(Source data)
***

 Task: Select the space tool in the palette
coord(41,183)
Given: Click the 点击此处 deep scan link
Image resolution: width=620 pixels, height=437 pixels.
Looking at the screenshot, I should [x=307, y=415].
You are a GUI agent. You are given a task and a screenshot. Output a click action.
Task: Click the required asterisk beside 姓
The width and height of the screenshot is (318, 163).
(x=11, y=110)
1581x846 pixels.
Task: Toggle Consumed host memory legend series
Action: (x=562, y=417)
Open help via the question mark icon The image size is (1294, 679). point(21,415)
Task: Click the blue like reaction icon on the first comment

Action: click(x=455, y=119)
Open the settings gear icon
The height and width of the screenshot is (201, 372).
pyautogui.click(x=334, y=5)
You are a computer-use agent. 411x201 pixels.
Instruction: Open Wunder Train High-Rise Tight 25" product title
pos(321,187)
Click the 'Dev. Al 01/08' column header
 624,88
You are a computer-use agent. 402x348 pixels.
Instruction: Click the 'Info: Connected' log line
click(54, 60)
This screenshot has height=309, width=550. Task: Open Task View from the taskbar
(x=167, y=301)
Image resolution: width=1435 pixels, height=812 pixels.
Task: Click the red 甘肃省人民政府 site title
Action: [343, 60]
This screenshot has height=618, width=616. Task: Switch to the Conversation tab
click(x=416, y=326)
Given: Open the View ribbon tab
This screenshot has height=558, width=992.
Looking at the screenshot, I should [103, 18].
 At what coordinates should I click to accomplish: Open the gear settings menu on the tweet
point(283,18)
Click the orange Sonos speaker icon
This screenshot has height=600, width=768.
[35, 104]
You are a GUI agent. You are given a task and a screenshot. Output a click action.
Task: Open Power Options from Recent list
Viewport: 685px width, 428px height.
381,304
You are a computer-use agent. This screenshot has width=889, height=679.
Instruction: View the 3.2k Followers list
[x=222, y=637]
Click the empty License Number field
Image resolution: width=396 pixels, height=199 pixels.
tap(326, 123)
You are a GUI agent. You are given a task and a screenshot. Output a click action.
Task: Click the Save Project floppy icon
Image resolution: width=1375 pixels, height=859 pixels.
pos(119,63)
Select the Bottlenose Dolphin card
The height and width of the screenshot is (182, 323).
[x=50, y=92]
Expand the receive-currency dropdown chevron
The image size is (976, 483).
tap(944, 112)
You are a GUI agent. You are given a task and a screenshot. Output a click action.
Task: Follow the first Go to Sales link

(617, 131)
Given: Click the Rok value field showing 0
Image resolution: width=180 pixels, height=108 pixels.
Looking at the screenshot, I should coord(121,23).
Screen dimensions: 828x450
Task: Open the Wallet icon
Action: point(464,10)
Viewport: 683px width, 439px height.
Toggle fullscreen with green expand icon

***

Required task
Give the lines above as a numbered list, leaving out any blank ones.

Answer
1.  Task: Select the space tool in the palette
2. coord(41,183)
3. Given: Click the 点击此处 deep scan link
4. Image resolution: width=620 pixels, height=437 pixels.
5. Looking at the screenshot, I should [x=307, y=415].
6. You are a GUI agent. You are given a task and a screenshot. Output a click action.
7. Task: Click the required asterisk beside 姓
8. The width and height of the screenshot is (318, 163).
9. (x=11, y=110)
10. 1581x846 pixels.
11. Task: Toggle Consumed host memory legend series
12. Action: (x=562, y=417)
13. Open help via the question mark icon The image size is (1294, 679). point(21,415)
14. Task: Click the blue like reaction icon on the first comment
15. Action: click(x=455, y=119)
16. Open the settings gear icon
17. The height and width of the screenshot is (201, 372).
18. pyautogui.click(x=334, y=5)
19. You are a computer-use agent. 411x201 pixels.
20. Instruction: Open Wunder Train High-Rise Tight 25" product title
21. pos(321,187)
22. Click the 'Dev. Al 01/08' column header
23.  624,88
24. You are a computer-use agent. 402x348 pixels.
25. Instruction: Click the 'Info: Connected' log line
26. click(54, 60)
27. This screenshot has height=309, width=550. Task: Open Task View from the taskbar
28. (x=167, y=301)
29. Image resolution: width=1435 pixels, height=812 pixels.
30. Task: Click the red 甘肃省人民政府 site title
31. Action: [343, 60]
32. This screenshot has height=618, width=616. Task: Switch to the Conversation tab
33. click(x=416, y=326)
34. Given: Open the View ribbon tab
35. This screenshot has height=558, width=992.
36. Looking at the screenshot, I should [103, 18].
37.  At what coordinates should I click to accomplish: Open the gear settings menu on the tweet
38. point(283,18)
39. Click the orange Sonos speaker icon
40. This screenshot has height=600, width=768.
41. [35, 104]
42. You are a GUI agent. You are given a task and a screenshot. Output a click action.
43. Task: Open Power Options from Recent list
44. Viewport: 685px width, 428px height.
45. 381,304
46. You are a computer-use agent. This screenshot has width=889, height=679.
47. Instruction: View the 3.2k Followers list
48. [x=222, y=637]
49. Click the empty License Number field
50. Image resolution: width=396 pixels, height=199 pixels.
51. tap(326, 123)
52. You are a GUI agent. You are given a task and a screenshot. Output a click action.
53. Task: Click the Save Project floppy icon
54. Image resolution: width=1375 pixels, height=859 pixels.
55. pos(119,63)
56. Select the Bottlenose Dolphin card
57. The height and width of the screenshot is (182, 323).
58. [x=50, y=92]
59. Expand the receive-currency dropdown chevron
60. The image size is (976, 483).
61. tap(944, 112)
62. You are a GUI agent. You are given a task and a screenshot. Output a click action.
63. Task: Follow the first Go to Sales link
64. (617, 131)
65. Given: Click the Rok value field showing 0
66. Image resolution: width=180 pixels, height=108 pixels.
67. Looking at the screenshot, I should coord(121,23).
68. Screen dimensions: 828x450
69. Task: Open the Wallet icon
70. Action: point(464,10)
71. Viewport: 683px width, 439px height.
72. Toggle fullscreen with green expand icon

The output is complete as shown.